### Listed records
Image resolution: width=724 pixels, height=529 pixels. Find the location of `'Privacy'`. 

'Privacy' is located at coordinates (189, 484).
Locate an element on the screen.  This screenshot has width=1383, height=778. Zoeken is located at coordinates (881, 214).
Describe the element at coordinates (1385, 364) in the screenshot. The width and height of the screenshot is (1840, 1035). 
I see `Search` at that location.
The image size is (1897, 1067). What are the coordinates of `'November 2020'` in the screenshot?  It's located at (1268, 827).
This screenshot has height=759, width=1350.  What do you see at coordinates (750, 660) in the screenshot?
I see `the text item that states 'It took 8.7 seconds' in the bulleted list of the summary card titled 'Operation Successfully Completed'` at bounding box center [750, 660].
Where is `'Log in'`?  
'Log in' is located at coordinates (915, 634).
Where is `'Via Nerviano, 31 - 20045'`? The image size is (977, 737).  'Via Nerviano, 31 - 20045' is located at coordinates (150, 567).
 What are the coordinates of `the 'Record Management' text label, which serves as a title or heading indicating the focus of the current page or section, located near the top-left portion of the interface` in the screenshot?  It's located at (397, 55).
######
To do - Rewrite the lines above, substituting "What is the position of" for each occurrence of "Where is" and leaving everything else as is.

Result of the task -
Image resolution: width=724 pixels, height=529 pixels. Find the location of `'Privacy'`. 

'Privacy' is located at coordinates (189, 484).
Locate an element on the screen.  This screenshot has width=1383, height=778. Zoeken is located at coordinates (881, 214).
Describe the element at coordinates (1385, 364) in the screenshot. The width and height of the screenshot is (1840, 1035). 
I see `Search` at that location.
The image size is (1897, 1067). What are the coordinates of `'November 2020'` in the screenshot?  It's located at (1268, 827).
This screenshot has height=759, width=1350.  What do you see at coordinates (750, 660) in the screenshot?
I see `the text item that states 'It took 8.7 seconds' in the bulleted list of the summary card titled 'Operation Successfully Completed'` at bounding box center [750, 660].
What is the position of `'Log in'`?  
'Log in' is located at coordinates (915, 634).
What is the position of `'Via Nerviano, 31 - 20045'`? The image size is (977, 737).  'Via Nerviano, 31 - 20045' is located at coordinates (150, 567).
 What are the coordinates of `the 'Record Management' text label, which serves as a title or heading indicating the focus of the current page or section, located near the top-left portion of the interface` in the screenshot?  It's located at (397, 55).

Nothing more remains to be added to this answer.